The Google Over Optimization Penalty and My Google Penalty Checker Checklist

SEO is all about walking a tightrope of doing just enough but not overdoing the optimization of your site. The latter part of that statement is punishable by the Google over optimization penalty.Google Over Optimization Penalty

Google Over Optimization Penalty

It got to this point because initially rudimentary search engines needed people to blatantly use tags to identify what their content was so that the search engines could organize it accordingly. Like with everything else in life, eventually enough people found a way to exploit the variety of factors which search engines used to rank a web page.

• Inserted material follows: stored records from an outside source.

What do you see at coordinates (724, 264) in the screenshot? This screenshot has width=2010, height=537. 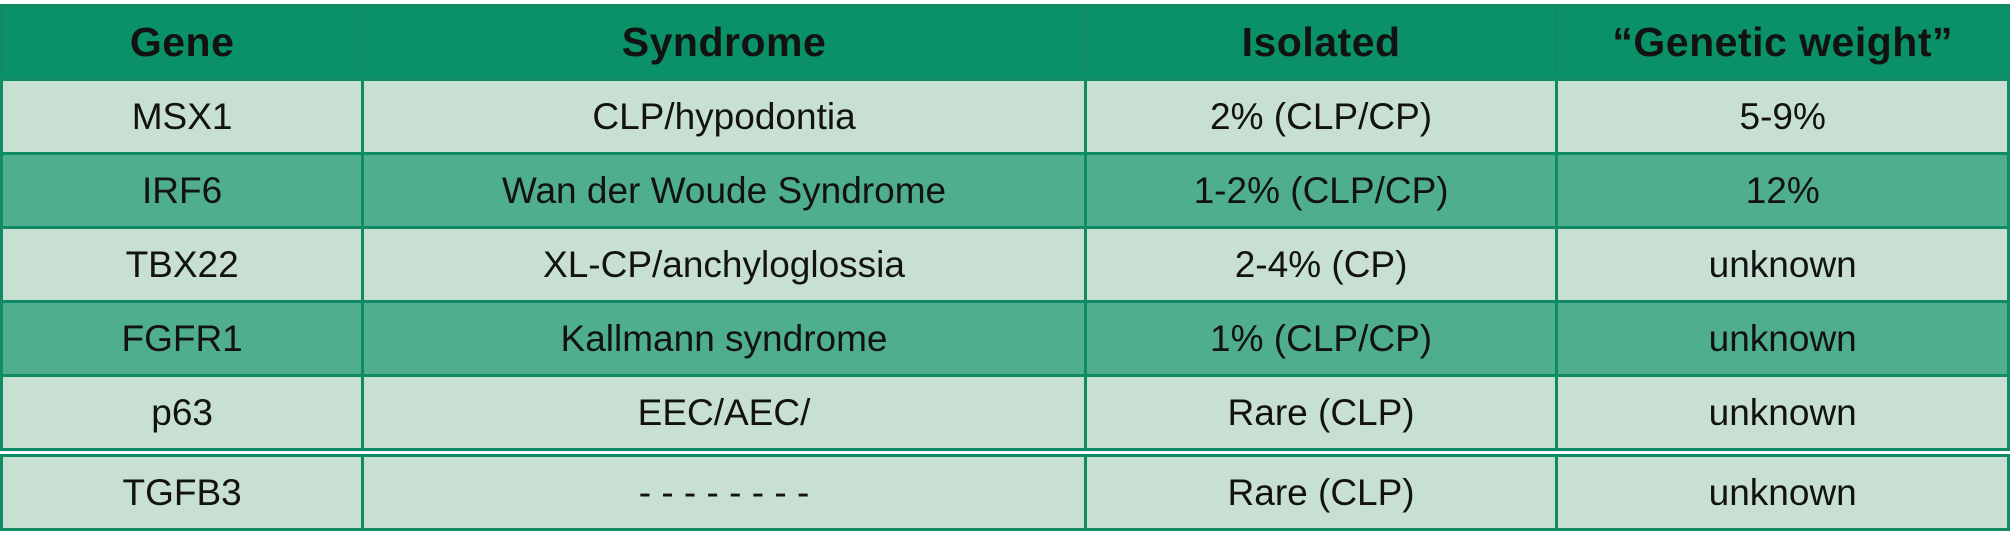 I see `cell-syndrome: XL-CP/anchyloglossia` at bounding box center [724, 264]. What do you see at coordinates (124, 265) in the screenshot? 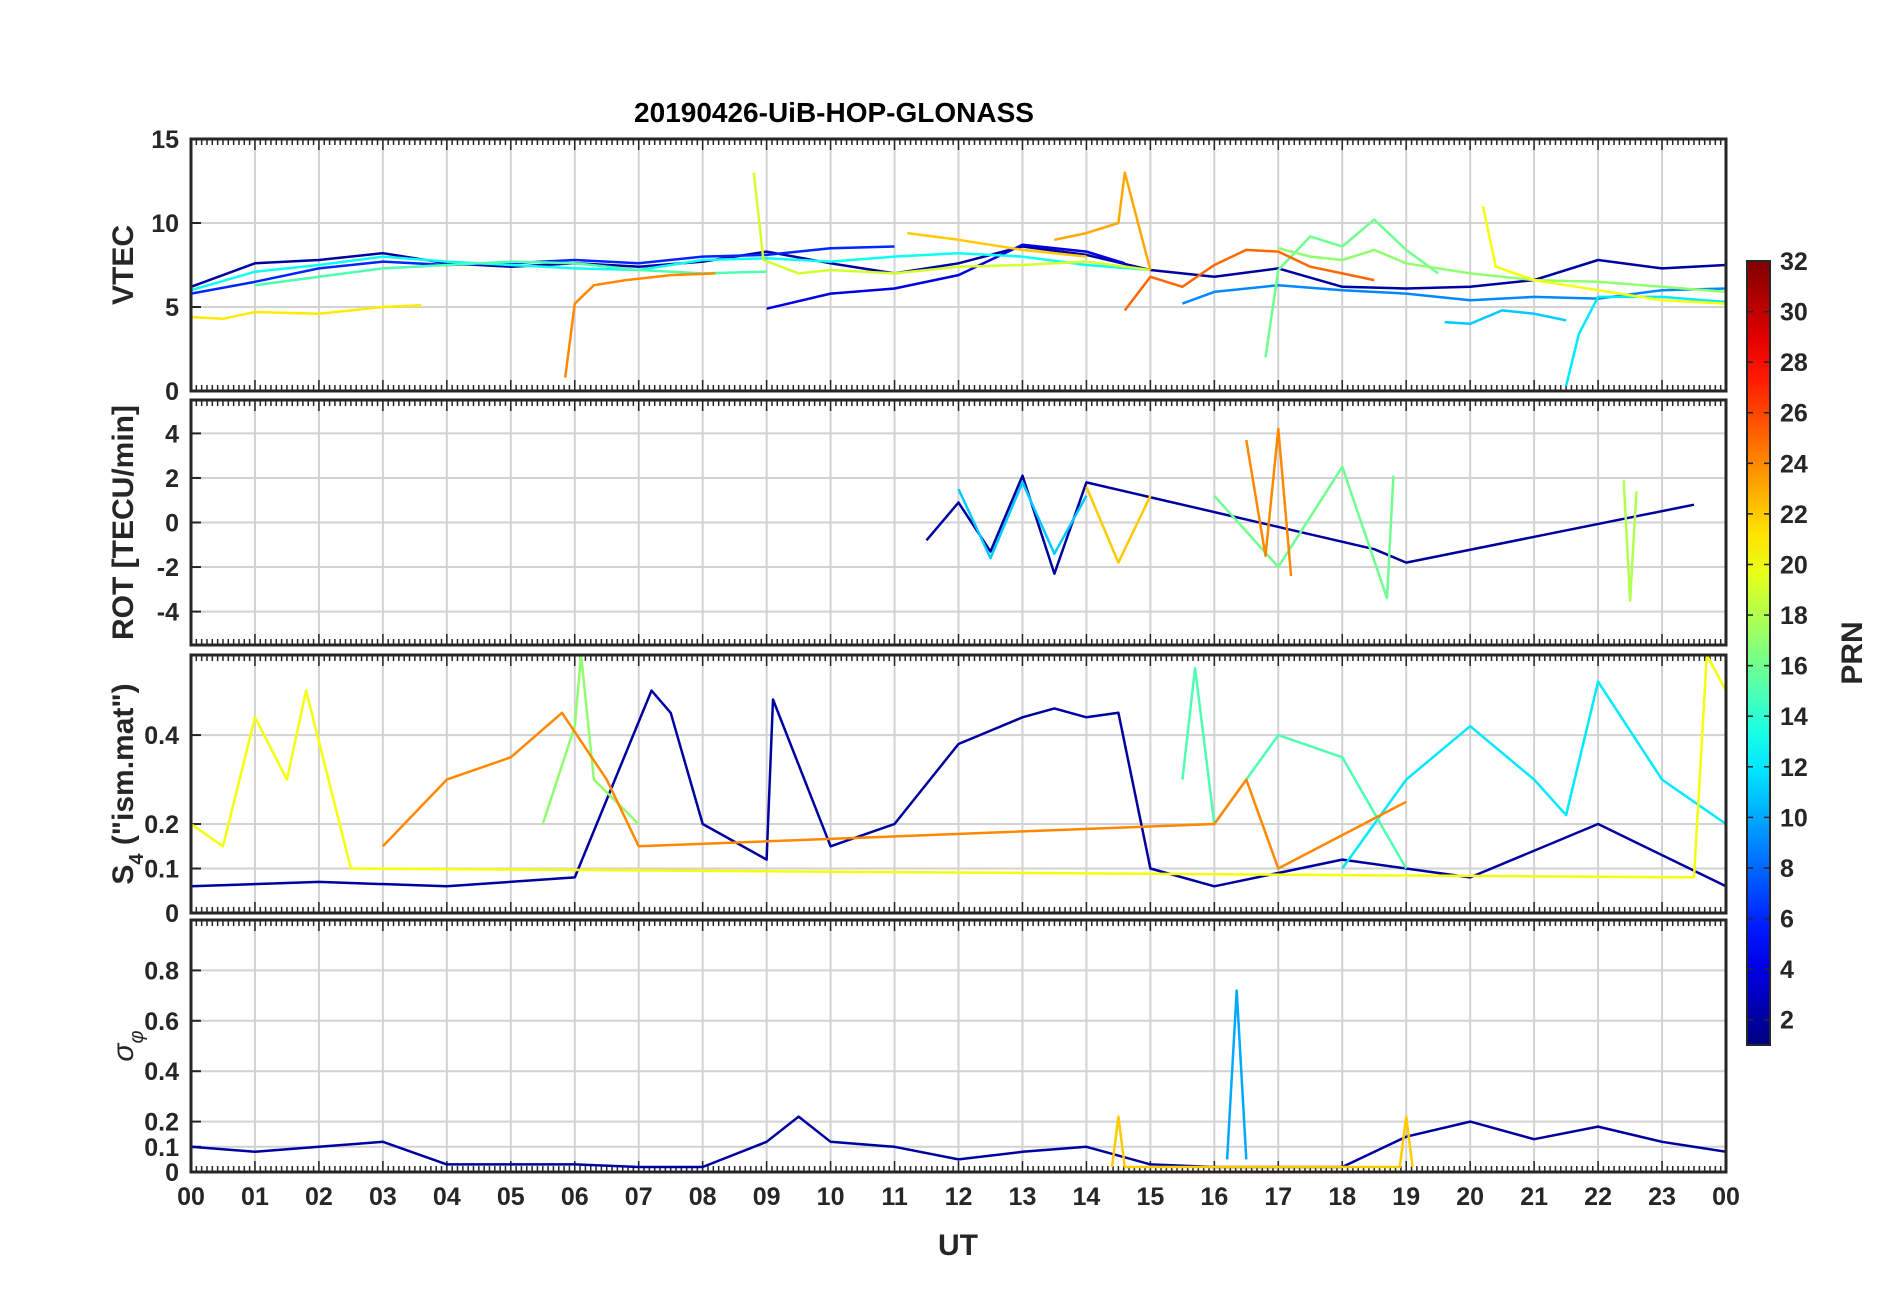
I see `y-axis-label-vtec: VTEC` at bounding box center [124, 265].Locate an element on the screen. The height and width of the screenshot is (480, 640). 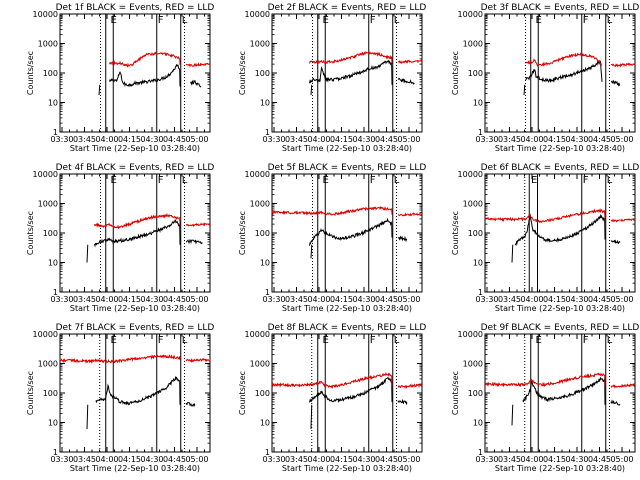
panel-title: Det 2f BLACK = Events, RED = LLD is located at coordinates (348, 8).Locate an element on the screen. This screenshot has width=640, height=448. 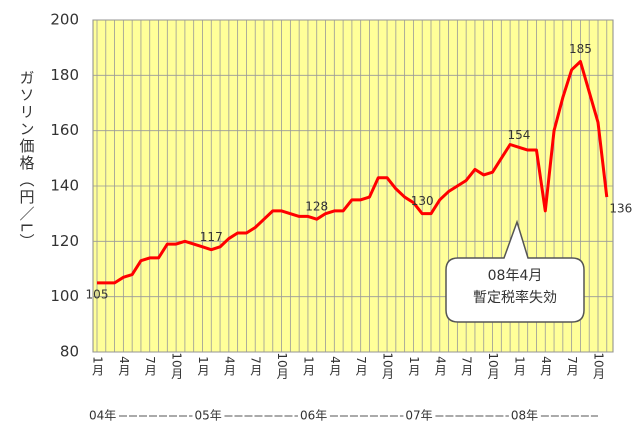
y-tick-label: 200 is located at coordinates (64, 20).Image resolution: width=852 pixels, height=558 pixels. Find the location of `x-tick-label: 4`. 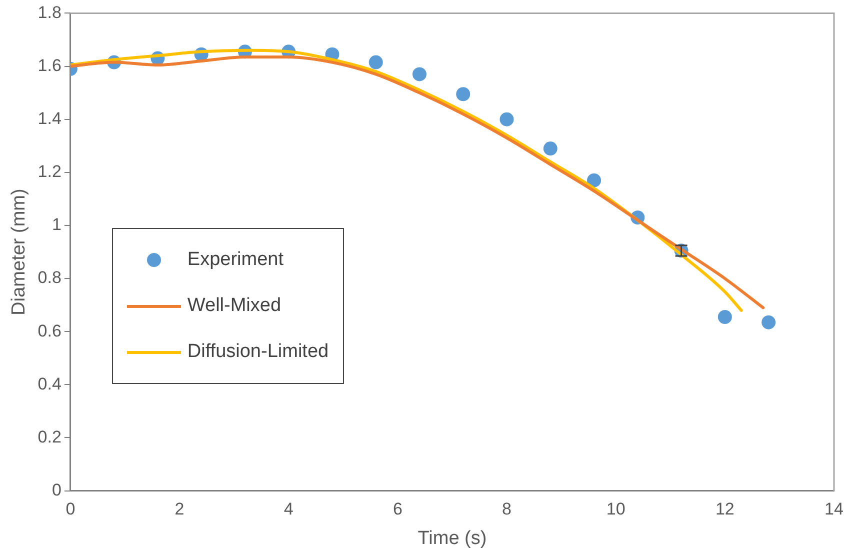

x-tick-label: 4 is located at coordinates (289, 510).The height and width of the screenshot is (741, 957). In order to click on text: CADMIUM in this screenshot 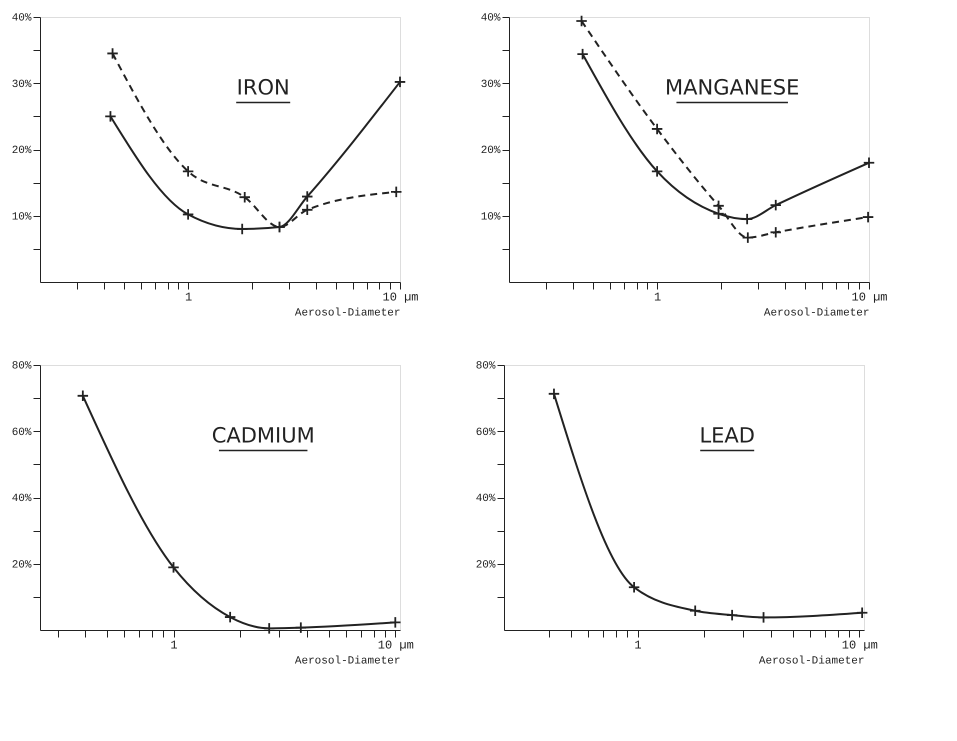, I will do `click(264, 436)`. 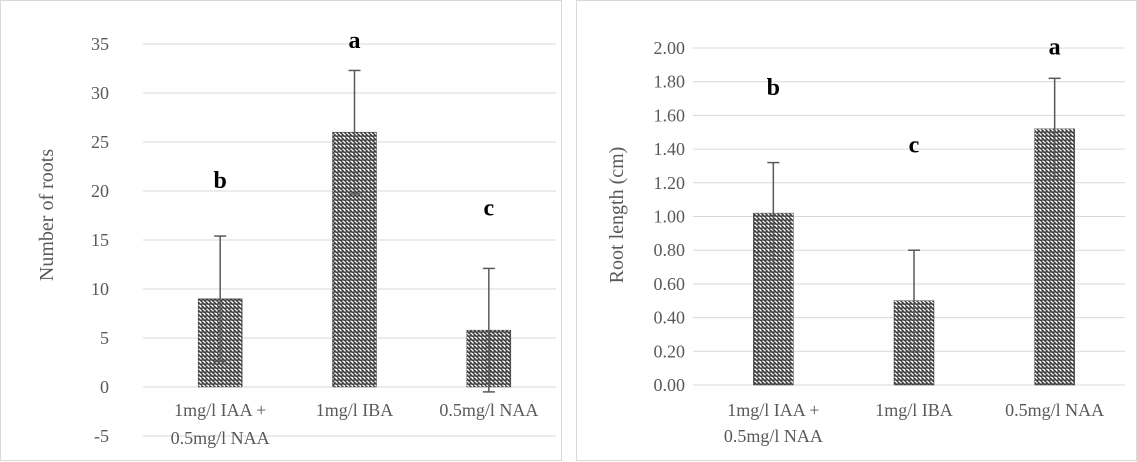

Enter the Google over optimization penalty.

The reasoning for this penalty is straight forward and understandable. Google doesn’t want to reward a website whose sole purpose appears to be satisfying Google before their users. Example, a webmaster goes “my content is crap BUT I’ve still got tons and tons of links to my site… don’t ask me how I got them”.

This looks and feels fishy, and Google considers links as one of their Google ranking factors, so they don’t like giving out high and visible rankings to crappy sites and only finding out after the fact that they did this, so they’ve tightened up on over optimization.

Google Penalty Checker

Here is my Google Penalty Checker Checklist – a list of things which can get you in trouble in terms of over optimization.

  • Don’t use the exact same anchor text when creating links back to a page, vary it up a bit with variations and LSI keywords.
  • If you are creating lots of links to your site from the same IP address, this tells Google that it’s one computer which is spamming, AKA this does not look natural.
  • If your website uses one or multiple black hat SEO techniques to boost rankings, Google can catch on to it and punish your site. This includes cloaking, doorway pages, buying links, using spammy link building tools, keyword stuffing, and other unnatural link building techniques.
  • Building links too quickly or out of character for your site, meaning you average 5-10 new links to your site each day, then out of nowhere you pick up hundreds or thousands of links the next day.
  • Anything which doesn’t look natural in terms of SEO. No matter what you’re doing when involving SEO with your site, make it (or make it look) as natural possible.

Again, remember that the user comes first in your mind and the search engine second, do this and you’ll remain unpenalized and will enjoy rewarding rankings in time.